**Exercise data:**
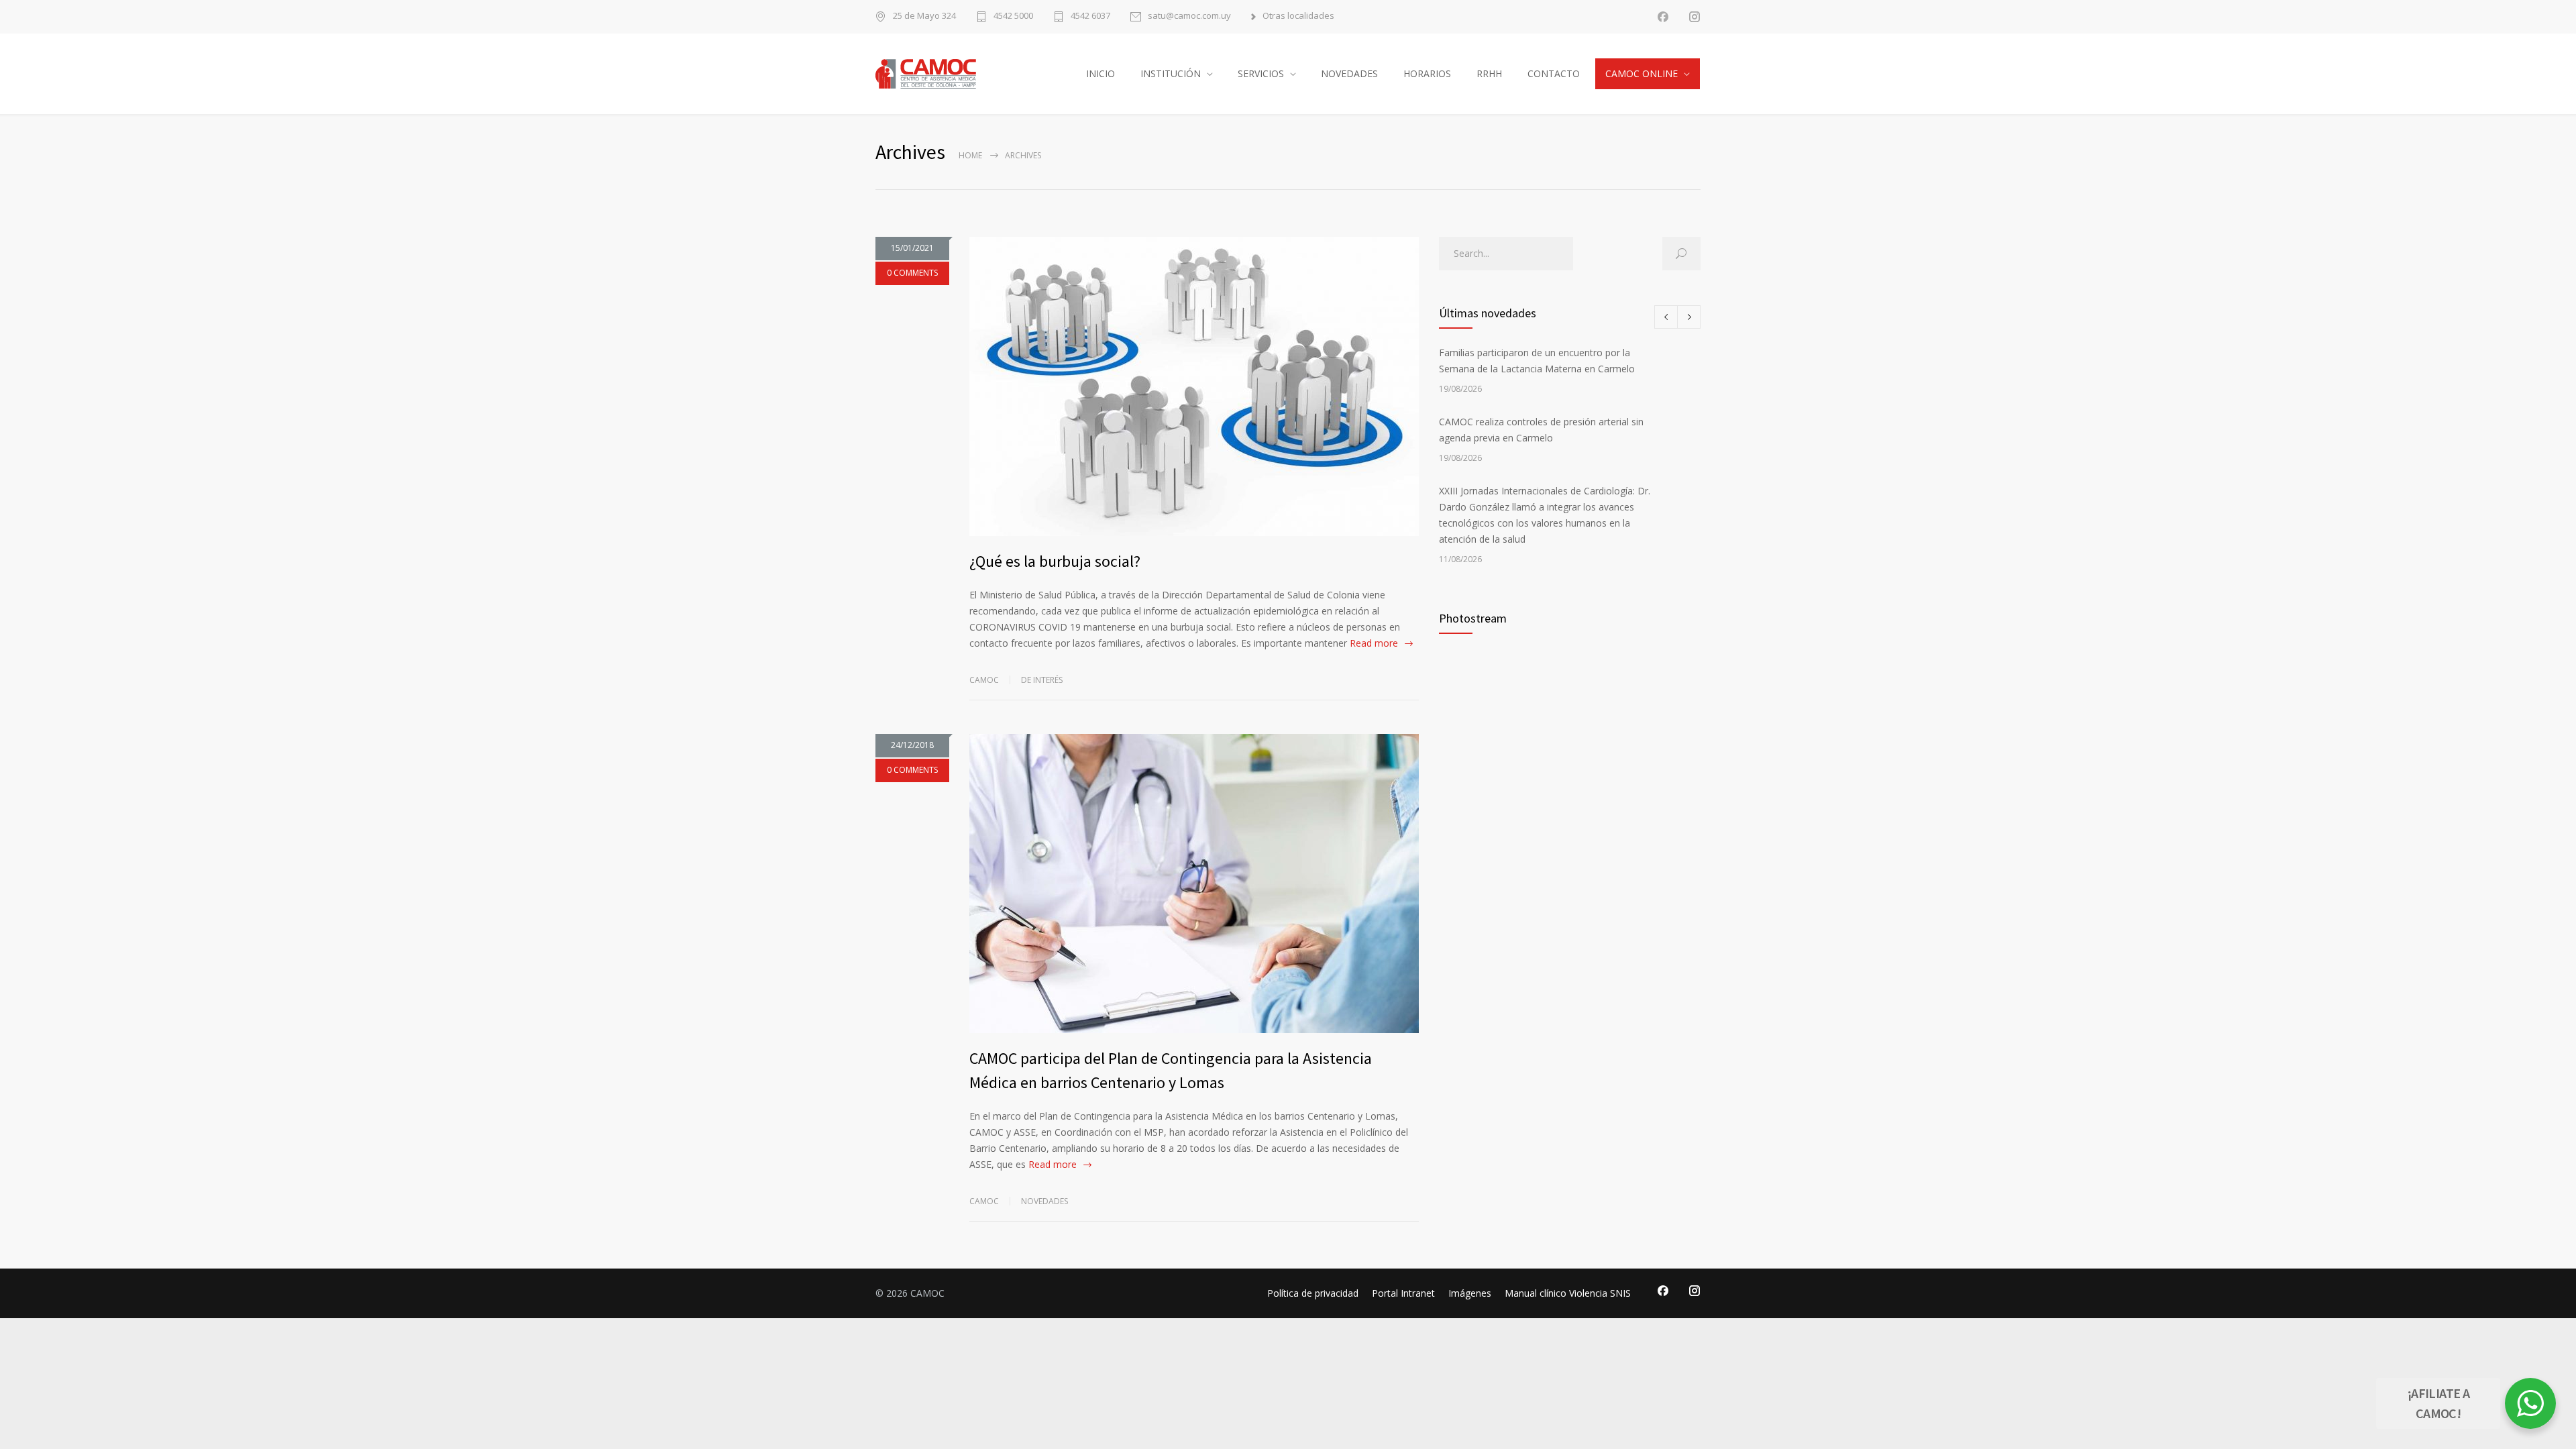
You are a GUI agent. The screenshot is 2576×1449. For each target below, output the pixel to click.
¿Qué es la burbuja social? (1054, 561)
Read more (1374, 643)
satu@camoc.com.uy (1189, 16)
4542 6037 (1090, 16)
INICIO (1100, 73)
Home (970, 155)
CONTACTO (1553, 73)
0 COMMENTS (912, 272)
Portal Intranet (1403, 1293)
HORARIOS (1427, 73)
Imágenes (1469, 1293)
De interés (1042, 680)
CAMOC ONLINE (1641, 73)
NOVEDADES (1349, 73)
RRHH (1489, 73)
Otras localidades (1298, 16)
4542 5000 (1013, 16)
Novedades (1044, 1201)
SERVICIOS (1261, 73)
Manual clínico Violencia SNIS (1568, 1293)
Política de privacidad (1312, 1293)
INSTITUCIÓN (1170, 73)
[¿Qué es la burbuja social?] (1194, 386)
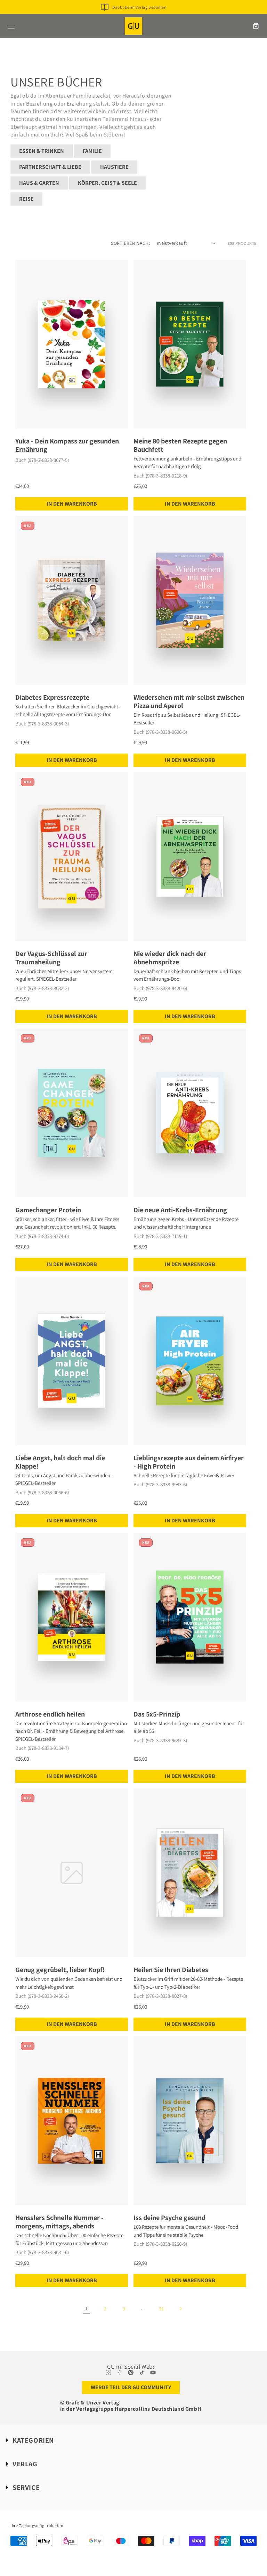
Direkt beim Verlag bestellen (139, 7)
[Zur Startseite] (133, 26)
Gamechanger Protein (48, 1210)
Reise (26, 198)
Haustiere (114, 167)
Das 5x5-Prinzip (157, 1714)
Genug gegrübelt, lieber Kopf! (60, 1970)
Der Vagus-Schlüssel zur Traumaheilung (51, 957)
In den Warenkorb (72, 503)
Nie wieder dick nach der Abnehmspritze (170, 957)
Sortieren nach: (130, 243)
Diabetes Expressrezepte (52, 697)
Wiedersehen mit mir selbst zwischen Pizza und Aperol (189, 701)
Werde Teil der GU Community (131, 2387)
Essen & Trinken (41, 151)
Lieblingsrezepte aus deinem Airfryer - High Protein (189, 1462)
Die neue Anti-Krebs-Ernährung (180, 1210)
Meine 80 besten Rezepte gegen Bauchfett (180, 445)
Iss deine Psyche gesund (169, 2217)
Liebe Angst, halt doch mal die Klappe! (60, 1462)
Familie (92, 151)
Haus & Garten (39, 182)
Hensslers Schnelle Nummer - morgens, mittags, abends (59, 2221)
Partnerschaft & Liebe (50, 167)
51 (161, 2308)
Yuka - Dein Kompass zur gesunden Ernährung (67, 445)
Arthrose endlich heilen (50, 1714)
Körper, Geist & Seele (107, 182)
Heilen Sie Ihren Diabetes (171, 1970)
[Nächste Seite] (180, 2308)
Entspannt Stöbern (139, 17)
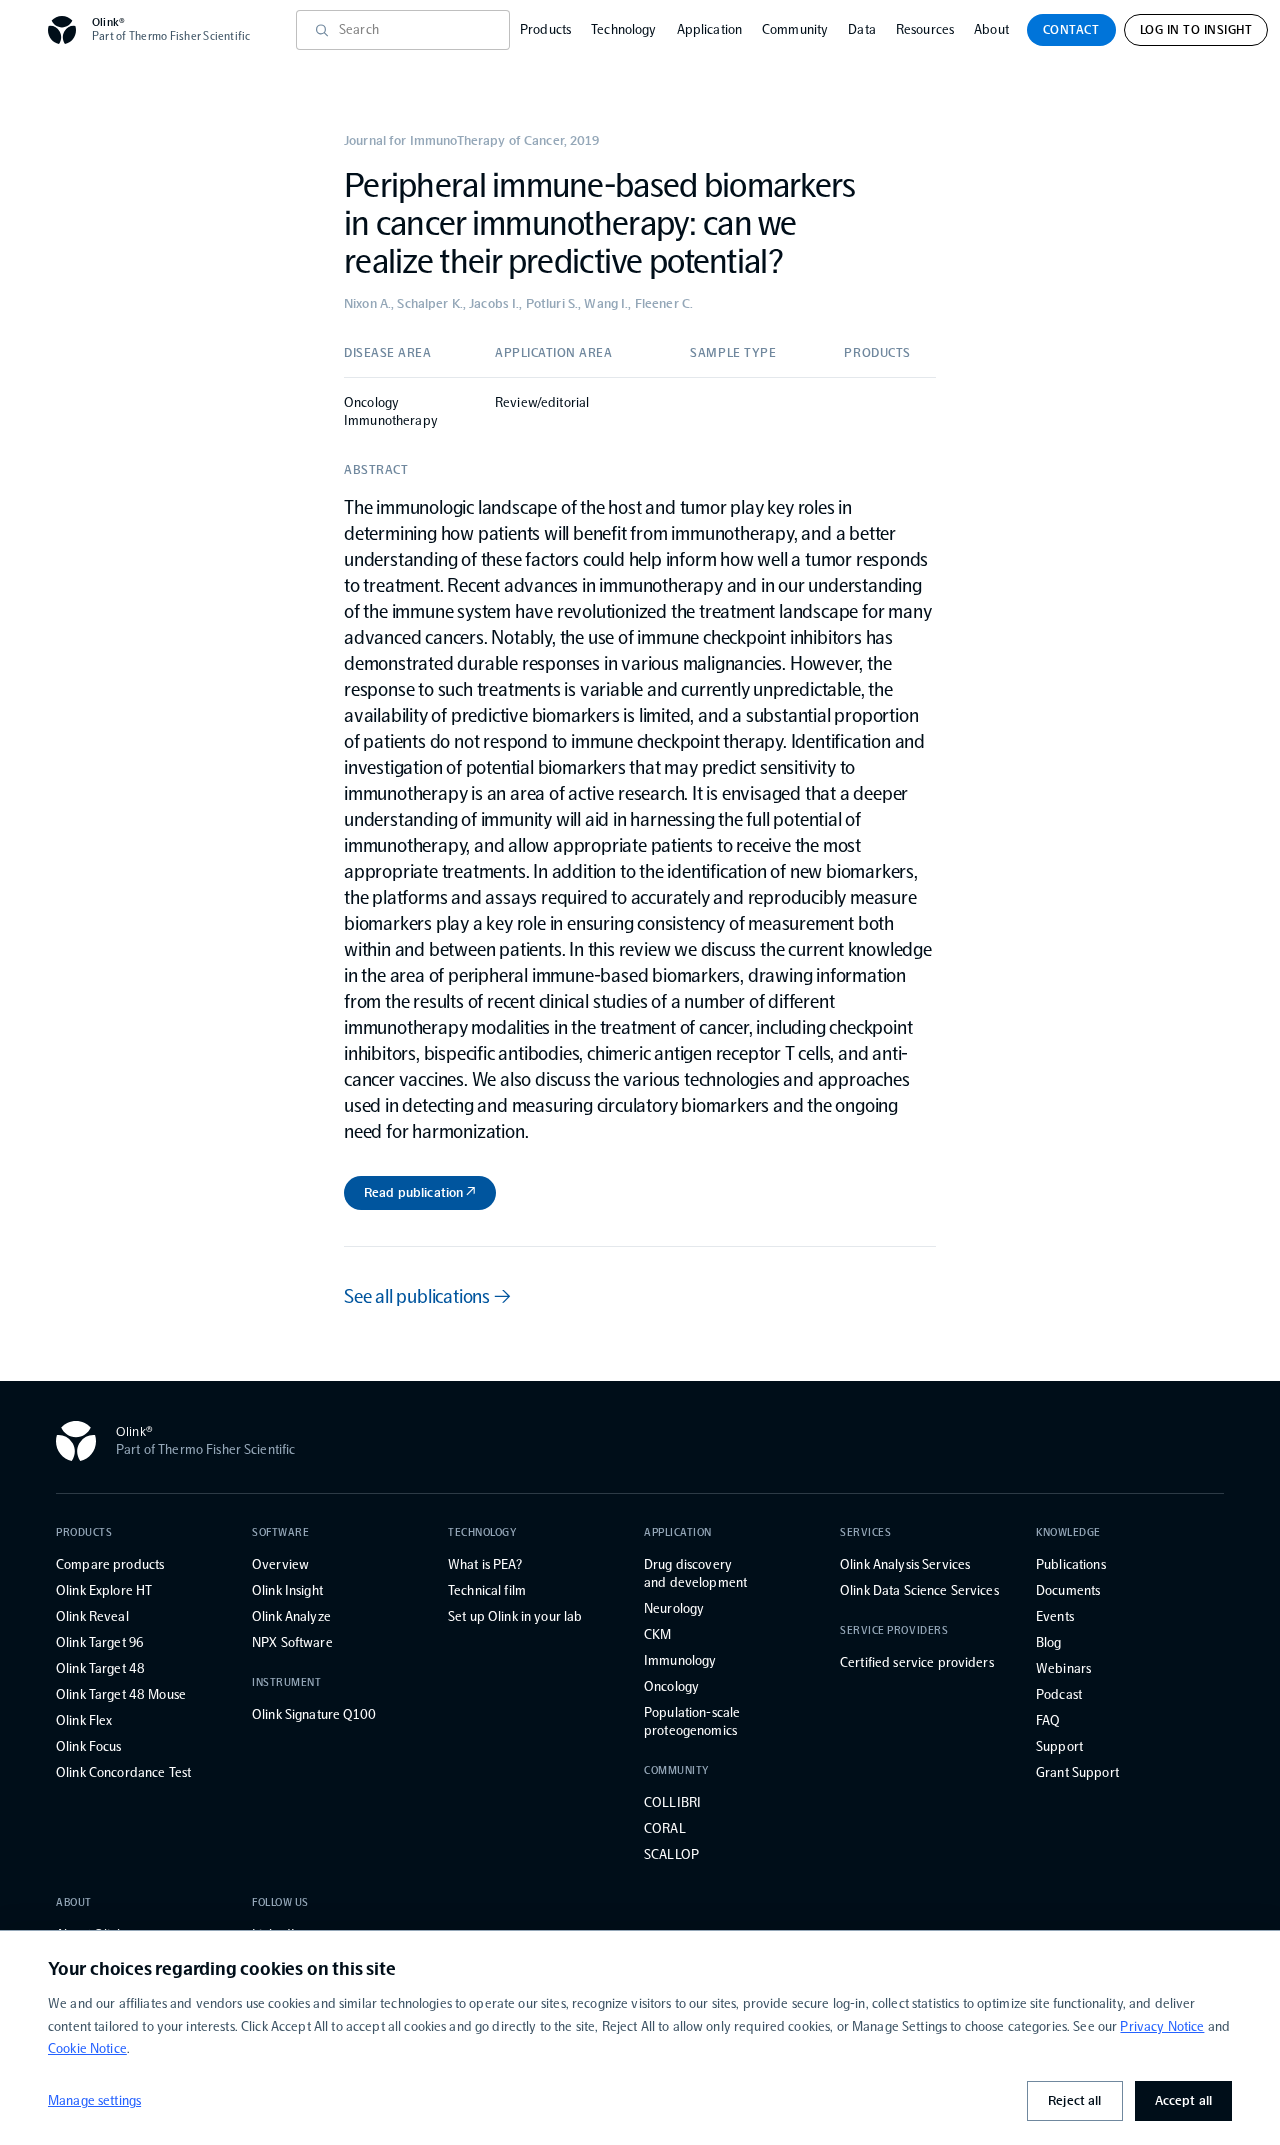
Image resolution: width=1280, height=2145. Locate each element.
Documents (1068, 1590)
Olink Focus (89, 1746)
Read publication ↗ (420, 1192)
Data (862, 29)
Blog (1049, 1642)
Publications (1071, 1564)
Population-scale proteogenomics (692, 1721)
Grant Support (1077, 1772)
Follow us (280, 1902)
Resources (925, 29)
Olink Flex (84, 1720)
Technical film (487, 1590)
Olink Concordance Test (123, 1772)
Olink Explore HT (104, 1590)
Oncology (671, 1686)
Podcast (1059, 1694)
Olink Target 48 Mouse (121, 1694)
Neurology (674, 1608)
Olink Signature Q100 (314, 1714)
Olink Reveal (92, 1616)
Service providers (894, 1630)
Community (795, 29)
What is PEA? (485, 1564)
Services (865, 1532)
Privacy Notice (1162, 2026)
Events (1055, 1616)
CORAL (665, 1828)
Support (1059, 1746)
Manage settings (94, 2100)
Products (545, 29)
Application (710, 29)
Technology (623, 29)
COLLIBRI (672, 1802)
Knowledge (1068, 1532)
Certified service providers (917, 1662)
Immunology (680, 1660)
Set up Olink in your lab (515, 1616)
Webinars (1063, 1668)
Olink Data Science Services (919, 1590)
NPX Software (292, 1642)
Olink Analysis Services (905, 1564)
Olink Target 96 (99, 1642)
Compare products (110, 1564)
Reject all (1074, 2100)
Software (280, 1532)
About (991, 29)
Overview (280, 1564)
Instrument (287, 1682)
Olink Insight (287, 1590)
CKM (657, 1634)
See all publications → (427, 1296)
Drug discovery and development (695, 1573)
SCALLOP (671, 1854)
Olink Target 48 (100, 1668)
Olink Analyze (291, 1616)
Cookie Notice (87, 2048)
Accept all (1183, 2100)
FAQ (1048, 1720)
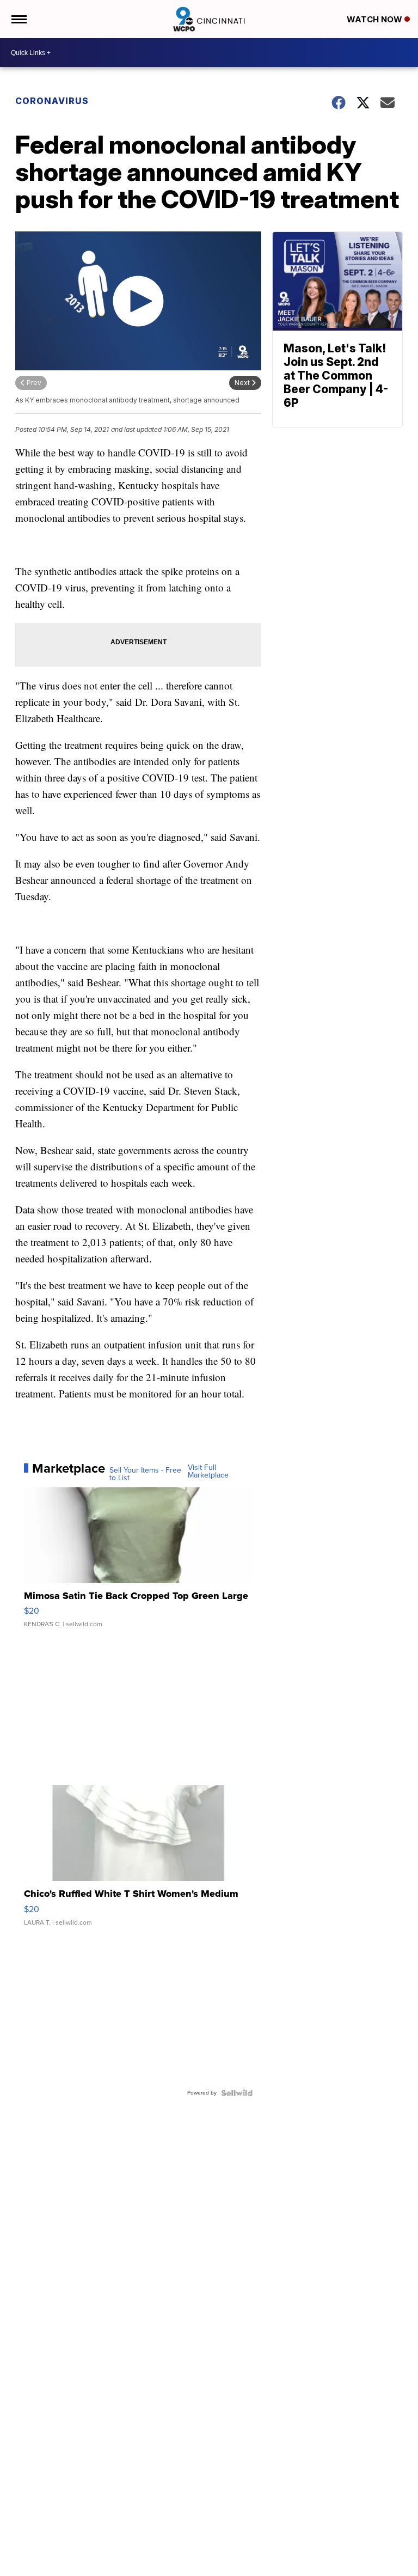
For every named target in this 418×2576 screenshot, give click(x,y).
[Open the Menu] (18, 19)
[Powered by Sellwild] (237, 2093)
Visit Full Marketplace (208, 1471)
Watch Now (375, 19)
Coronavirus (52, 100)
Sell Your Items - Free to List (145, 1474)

**Problem:**
Go through the listing above and write out exactly the lines starting with the one holding "Manage settings (94, 2100)" and running through the one holding "Compare products (110, 1564)", ends included, and no others.

**Answer section:**
Manage settings (94, 2100)
Products (545, 29)
Application (710, 29)
Technology (623, 29)
COLLIBRI (672, 1802)
Knowledge (1068, 1532)
Certified service providers (917, 1662)
Immunology (680, 1660)
Set up Olink in your lab (515, 1616)
Webinars (1063, 1668)
Olink Data Science Services (919, 1590)
NPX Software (292, 1642)
Olink Analysis Services (905, 1564)
Olink Target 96 (99, 1642)
Compare products (110, 1564)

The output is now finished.